> _Task_
Work through the records below and copy every line that includes "from".
_ _ _ _
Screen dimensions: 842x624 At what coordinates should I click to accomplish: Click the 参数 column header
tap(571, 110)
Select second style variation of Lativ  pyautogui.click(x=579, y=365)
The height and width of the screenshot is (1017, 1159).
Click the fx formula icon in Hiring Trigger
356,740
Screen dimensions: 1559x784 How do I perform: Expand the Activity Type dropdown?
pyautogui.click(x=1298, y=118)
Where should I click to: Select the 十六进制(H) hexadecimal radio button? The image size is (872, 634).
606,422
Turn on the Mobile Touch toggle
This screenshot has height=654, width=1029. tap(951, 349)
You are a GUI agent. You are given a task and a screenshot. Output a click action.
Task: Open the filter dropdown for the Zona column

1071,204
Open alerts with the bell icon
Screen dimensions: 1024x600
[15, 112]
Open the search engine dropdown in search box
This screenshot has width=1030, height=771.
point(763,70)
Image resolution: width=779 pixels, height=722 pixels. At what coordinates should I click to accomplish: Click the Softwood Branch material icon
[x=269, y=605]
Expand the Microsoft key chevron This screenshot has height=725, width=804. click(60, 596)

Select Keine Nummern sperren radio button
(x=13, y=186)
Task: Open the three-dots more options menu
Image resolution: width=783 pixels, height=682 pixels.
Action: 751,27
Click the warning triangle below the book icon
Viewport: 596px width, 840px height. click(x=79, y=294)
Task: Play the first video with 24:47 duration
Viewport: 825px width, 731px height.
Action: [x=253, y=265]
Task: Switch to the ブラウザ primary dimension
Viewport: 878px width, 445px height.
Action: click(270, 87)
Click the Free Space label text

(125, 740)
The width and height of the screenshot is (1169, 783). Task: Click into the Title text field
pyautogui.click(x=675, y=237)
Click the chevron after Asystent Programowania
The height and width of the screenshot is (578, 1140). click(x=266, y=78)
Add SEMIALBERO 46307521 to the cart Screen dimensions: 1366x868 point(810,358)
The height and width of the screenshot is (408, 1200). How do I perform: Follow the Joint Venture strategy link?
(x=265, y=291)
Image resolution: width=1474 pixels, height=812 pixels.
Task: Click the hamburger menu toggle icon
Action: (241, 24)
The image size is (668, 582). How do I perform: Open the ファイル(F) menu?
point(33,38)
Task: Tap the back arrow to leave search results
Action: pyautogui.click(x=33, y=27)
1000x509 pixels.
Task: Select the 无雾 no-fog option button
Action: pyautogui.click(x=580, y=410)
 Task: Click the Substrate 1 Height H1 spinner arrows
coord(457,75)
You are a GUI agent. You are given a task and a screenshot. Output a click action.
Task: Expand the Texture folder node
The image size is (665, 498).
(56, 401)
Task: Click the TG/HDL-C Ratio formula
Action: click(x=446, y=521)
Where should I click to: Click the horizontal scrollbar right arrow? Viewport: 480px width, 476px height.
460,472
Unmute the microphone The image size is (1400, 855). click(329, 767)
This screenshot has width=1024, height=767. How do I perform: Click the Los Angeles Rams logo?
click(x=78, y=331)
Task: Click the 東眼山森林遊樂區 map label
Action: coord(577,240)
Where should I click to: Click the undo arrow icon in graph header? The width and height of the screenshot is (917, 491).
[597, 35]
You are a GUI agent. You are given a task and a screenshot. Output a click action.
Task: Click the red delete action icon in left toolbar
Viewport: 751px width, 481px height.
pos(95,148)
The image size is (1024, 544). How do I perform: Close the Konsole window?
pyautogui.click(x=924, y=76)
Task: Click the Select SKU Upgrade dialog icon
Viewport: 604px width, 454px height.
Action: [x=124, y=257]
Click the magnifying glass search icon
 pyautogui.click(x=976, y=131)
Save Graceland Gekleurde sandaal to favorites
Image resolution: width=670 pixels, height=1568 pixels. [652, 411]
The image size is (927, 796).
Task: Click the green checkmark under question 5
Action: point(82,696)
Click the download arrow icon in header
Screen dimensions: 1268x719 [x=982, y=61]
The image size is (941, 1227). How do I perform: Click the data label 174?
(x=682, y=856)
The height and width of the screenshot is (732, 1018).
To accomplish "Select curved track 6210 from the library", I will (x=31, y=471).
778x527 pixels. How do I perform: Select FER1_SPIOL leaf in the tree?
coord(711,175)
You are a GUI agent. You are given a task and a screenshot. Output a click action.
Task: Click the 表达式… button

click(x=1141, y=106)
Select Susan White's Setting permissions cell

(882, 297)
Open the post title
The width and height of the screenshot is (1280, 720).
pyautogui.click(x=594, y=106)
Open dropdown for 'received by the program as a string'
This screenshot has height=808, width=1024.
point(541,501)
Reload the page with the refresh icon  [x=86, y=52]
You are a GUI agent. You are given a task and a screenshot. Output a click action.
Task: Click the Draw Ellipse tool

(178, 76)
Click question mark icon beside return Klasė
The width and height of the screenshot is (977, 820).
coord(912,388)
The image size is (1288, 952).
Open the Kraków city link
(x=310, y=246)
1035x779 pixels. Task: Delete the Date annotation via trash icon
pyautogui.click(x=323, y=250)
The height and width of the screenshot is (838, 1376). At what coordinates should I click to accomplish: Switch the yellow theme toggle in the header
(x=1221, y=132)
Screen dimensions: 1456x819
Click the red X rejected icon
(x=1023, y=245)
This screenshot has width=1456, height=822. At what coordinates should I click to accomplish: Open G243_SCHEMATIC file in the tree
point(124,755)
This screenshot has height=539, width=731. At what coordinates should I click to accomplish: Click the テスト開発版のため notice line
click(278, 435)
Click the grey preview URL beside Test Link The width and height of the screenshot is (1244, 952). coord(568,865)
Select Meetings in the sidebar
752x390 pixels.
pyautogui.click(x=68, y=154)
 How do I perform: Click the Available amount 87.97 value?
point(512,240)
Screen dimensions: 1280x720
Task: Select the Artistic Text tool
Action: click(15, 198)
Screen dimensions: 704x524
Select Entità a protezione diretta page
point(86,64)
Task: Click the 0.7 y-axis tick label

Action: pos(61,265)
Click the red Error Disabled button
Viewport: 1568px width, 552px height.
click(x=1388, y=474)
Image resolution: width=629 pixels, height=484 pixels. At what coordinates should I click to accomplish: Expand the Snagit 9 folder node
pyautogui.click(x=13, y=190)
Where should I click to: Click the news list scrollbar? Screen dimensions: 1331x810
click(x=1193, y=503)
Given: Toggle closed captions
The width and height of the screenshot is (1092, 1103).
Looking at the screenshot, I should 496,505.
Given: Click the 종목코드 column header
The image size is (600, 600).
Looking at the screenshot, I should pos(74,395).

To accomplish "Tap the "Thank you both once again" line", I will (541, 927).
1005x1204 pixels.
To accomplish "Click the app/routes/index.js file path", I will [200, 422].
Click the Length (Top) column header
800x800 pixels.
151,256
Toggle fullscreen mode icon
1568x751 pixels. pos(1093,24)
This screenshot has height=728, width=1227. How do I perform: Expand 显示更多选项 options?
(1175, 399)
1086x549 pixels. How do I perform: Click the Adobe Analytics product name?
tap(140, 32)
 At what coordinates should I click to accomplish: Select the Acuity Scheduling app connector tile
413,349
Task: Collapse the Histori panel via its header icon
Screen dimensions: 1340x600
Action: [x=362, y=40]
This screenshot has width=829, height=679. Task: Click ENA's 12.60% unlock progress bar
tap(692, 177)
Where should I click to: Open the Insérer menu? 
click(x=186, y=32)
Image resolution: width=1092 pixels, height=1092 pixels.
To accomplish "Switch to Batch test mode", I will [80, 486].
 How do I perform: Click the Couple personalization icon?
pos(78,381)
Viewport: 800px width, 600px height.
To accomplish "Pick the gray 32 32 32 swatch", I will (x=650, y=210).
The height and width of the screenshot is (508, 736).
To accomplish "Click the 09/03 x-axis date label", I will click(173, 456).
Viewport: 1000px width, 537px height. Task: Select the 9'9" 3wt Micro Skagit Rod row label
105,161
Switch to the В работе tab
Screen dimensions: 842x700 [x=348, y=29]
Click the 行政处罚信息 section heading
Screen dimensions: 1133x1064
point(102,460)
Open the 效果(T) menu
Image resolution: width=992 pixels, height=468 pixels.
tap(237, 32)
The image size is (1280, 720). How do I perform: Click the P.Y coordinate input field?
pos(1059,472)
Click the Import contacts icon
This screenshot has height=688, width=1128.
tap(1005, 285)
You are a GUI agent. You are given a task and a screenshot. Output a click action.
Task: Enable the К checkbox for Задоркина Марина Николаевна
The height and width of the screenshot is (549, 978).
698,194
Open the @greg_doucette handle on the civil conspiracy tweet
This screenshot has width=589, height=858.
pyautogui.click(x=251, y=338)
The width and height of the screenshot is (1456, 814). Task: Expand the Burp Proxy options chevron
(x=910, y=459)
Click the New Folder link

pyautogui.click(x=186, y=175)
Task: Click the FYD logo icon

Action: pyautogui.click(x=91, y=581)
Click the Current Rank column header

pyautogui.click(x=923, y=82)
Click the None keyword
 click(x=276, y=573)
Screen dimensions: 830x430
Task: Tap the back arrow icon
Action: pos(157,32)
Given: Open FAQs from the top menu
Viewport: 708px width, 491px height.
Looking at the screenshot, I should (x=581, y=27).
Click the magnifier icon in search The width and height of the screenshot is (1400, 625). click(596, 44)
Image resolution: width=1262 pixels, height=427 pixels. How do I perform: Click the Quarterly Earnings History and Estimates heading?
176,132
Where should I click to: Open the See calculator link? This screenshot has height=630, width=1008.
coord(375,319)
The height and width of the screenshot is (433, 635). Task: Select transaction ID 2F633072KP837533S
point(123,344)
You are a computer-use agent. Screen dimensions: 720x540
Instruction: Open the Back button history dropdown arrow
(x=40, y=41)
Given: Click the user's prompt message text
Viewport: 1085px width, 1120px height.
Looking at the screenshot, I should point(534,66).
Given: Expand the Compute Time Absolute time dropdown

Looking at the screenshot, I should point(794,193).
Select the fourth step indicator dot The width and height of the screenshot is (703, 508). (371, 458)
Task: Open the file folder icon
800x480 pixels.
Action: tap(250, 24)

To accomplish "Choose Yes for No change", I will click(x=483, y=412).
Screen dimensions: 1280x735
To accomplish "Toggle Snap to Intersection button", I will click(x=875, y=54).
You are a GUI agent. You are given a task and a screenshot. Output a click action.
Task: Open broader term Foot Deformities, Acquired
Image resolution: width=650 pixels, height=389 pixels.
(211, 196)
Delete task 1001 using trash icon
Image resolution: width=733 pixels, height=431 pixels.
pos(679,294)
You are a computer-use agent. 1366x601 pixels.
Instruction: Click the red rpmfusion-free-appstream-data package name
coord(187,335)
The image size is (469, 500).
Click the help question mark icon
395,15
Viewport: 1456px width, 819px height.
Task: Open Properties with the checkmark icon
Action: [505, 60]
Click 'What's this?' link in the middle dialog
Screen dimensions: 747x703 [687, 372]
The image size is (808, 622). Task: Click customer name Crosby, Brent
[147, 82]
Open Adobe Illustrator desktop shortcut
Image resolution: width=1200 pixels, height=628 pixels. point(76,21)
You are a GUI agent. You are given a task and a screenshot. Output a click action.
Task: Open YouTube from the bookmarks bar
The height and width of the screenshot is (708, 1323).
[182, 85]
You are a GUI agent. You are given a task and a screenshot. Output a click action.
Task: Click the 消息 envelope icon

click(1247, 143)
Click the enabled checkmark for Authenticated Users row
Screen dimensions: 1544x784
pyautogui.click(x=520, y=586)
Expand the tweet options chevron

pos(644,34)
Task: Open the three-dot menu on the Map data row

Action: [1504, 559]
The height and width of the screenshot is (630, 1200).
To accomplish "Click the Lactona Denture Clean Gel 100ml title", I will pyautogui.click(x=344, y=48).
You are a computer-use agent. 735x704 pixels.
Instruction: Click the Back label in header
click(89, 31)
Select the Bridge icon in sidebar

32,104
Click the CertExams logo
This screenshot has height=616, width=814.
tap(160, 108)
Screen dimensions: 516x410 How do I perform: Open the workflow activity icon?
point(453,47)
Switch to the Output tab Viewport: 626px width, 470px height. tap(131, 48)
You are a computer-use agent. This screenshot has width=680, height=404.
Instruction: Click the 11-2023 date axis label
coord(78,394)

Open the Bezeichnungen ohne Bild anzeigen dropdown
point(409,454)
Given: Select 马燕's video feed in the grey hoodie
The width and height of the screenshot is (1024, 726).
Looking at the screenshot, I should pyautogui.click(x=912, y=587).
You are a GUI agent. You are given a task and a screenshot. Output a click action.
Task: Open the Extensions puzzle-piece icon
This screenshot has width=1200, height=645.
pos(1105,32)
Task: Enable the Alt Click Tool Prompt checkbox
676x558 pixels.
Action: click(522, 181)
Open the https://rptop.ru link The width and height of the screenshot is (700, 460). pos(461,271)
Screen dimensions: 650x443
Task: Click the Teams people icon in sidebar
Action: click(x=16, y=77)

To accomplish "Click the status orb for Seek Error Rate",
_ _ _ _
> _Task answer_
To accomplish "Select curved track 6210 from the library", I will (x=31, y=471).
Given: Open FAQs from the top menu
Task: Open YouTube from the bookmarks bar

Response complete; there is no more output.